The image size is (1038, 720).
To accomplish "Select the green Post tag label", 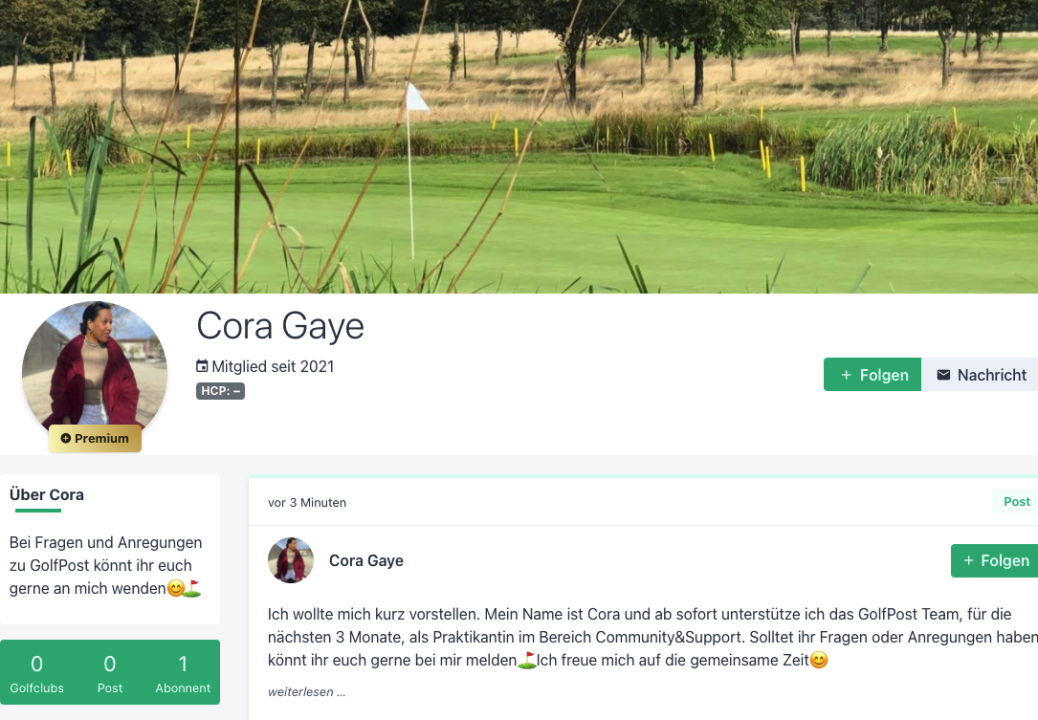I will [x=1015, y=502].
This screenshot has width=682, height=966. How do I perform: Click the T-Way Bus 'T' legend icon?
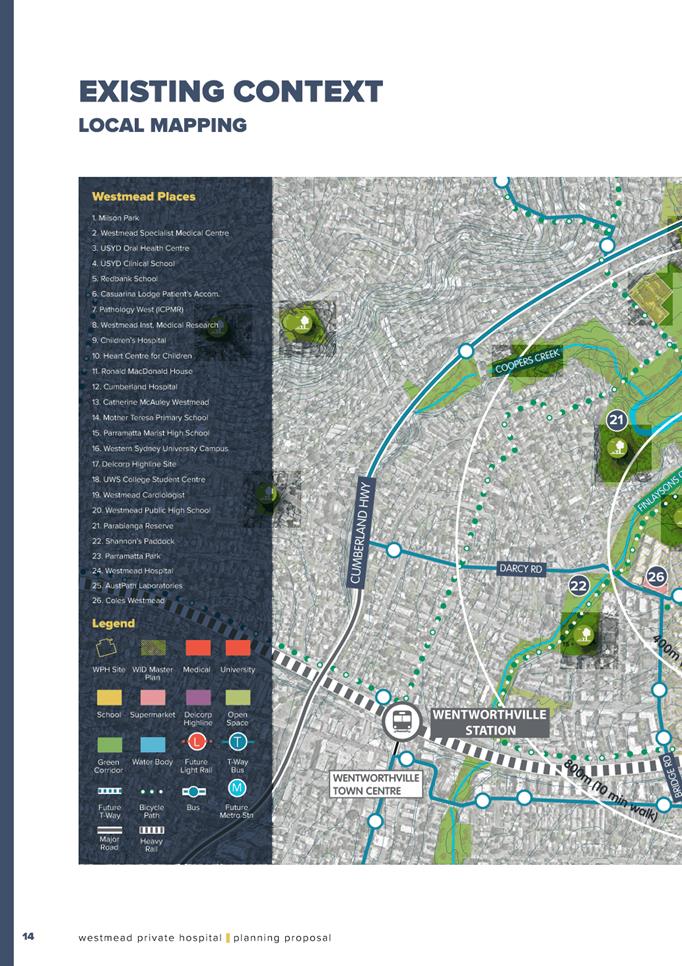[237, 742]
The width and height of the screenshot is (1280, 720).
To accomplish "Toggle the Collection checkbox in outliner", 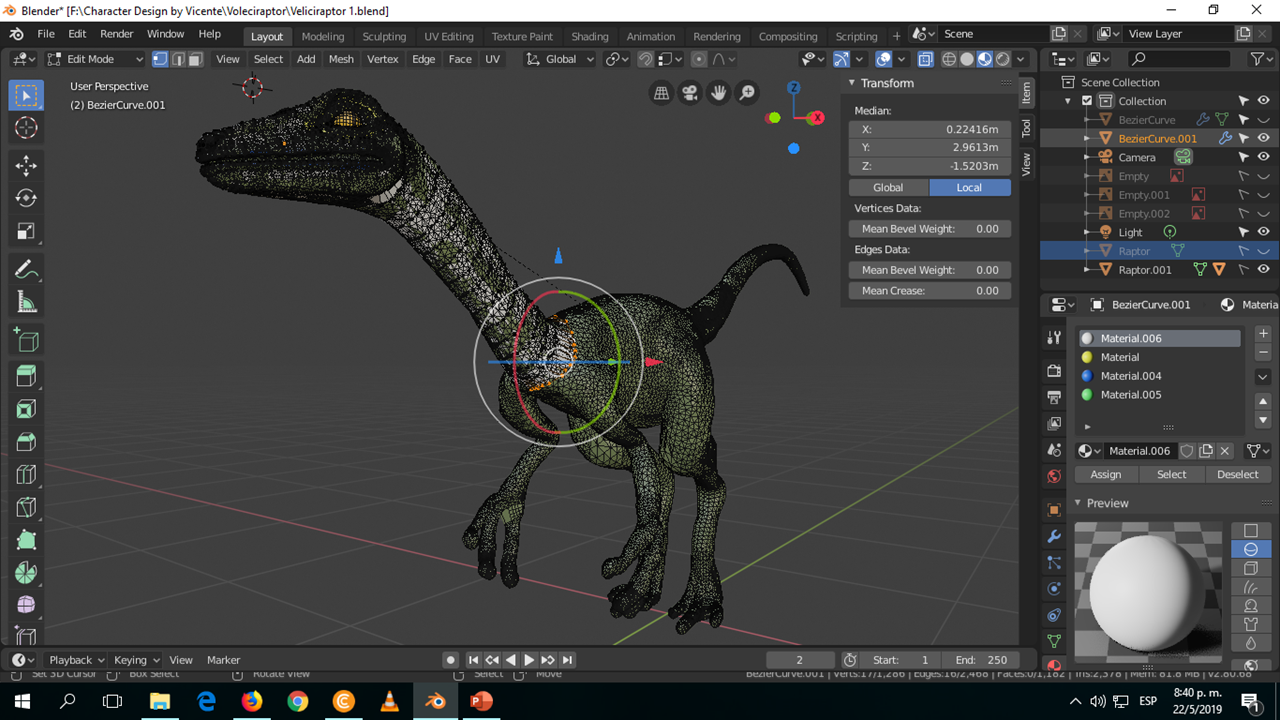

========

▸ **Exercise requirements**
Pictures are to be left out; otherwise, copy exactly each line from the one containing "This screenshot has" through the last line of the listing.

▸ **Solution**
This screenshot has width=682, height=966. How do I perform: Click the T-Way Bus 'T' legend icon?
[237, 742]
The width and height of the screenshot is (1280, 720).
To accomplish "Toggle the Collection checkbox in outliner", 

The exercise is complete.